Passage for review: Begin

Over the years, advancements in technology have created fundamental changes in consumer shopping and spending habits. The rises of e-commerce and mobile payment solutions have forced retailers to rethink how they target and engage consumers.
In one of my most recent articles, I noted that popular retailers like Nike (NYSE:NKE) and Starbucks (NASDAQ:SBUX) had not just noticed these major consumer trends, but had aggressively positioned their businesses to capitalize on them. Recently, another popular retailer, ANN (UNKNOWN:ANN.DL), announced a major proposed change in its business model which should help the company grow better in the evolving retail landscape.
ANN's new strategy
On March 14, ANN released a statement which detailed a strategic realignment of the company's businesses. President and Chief Executive Officer of ANN Kay Krill explained in the statement, "Retailing has undergone a sea change over the last few years, driven by the continued rapid shift of consumers' purchasing behavior and the growth of omni-channel shopping."
Krill went on to explain, "Today, we are taking the next critical step, by realigning our organization to support an integrated stores/e-commerce structure to accelerate our strategic growth agenda and overall financial performance in 2014 and beyond."
Also, the company announced the promotion of Gary Muto to president of ANN Brands, which means that he has been placed in charge of the design, merchandising, and marketing for the company's premiere Ann Taylor and Loft brands.
The heart of the strategy consists of a complete realignment of all of ANN's businesses, with an objective of better integrating the physical stores with the company's growing e-commerce platform. Better-integrated business segments should allow the company to operate faster and more efficiently. However, the strategy of creating a more streamlined process also entails eliminating approximately 100 positions at ANN, which equals about 10% of the company's corporate workforce.

Passage for review: End

**What you need to do:** Can you copy out the entire article on ANN's strategic realignment, word for word, from its first line to its last?

Information given: Begin

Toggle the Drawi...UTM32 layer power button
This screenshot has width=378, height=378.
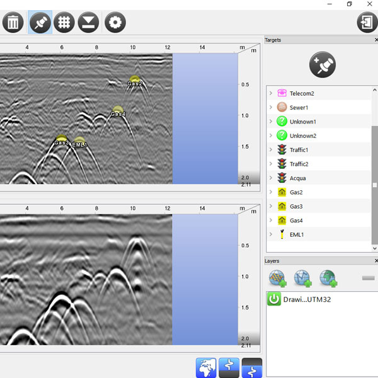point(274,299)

Information given: End
Information given: Begin

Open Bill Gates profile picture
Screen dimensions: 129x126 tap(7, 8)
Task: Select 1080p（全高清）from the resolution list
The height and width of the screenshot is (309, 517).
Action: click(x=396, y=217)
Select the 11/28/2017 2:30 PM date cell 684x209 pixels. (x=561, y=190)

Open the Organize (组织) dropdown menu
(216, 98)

Information given: End

**Solution to the problem:**
Over the years, advancements in technology have created fundamental changes in consumer shopping and spending habits. The rises of e-commerce and mobile payment solutions have forced retailers to rethink how they target and engage consumers.
In one of my most recent articles, I noted that popular retailers like Nike (NYSE:NKE) and Starbucks (NASDAQ:SBUX) had not just noticed these major consumer trends, but had aggressively positioned their businesses to capitalize on them. Recently, another popular retailer, ANN (UNKNOWN:ANN.DL), announced a major proposed change in its business model which should help the company grow better in the evolving retail landscape.
ANN's new strategy
On March 14, ANN released a statement which detailed a strategic realignment of the company's businesses. President and Chief Executive Officer of ANN Kay Krill explained in the statement, "Retailing has undergone a sea change over the last few years, driven by the continued rapid shift of consumers' purchasing behavior and the growth of omni-channel shopping."
Krill went on to explain, "Today, we are taking the next critical step, by realigning our organization to support an integrated stores/e-commerce structure to accelerate our strategic growth agenda and overall financial performance in 2014 and beyond."
Also, the company announced the promotion of Gary Muto to president of ANN Brands, which means that he has been placed in charge of the design, merchandising, and marketing for the company's premiere Ann Taylor and Loft brands.
The heart of the strategy consists of a complete realignment of all of ANN's businesses, with an objective of better integrating the physical stores with the company's growing e-commerce platform. Better-integrated business segments should allow the company to operate faster and more efficiently. However, the strategy of creating a more streamlined process also entails eliminating approximately 100 positions at ANN, which equals about 10% of the company's corporate workforce.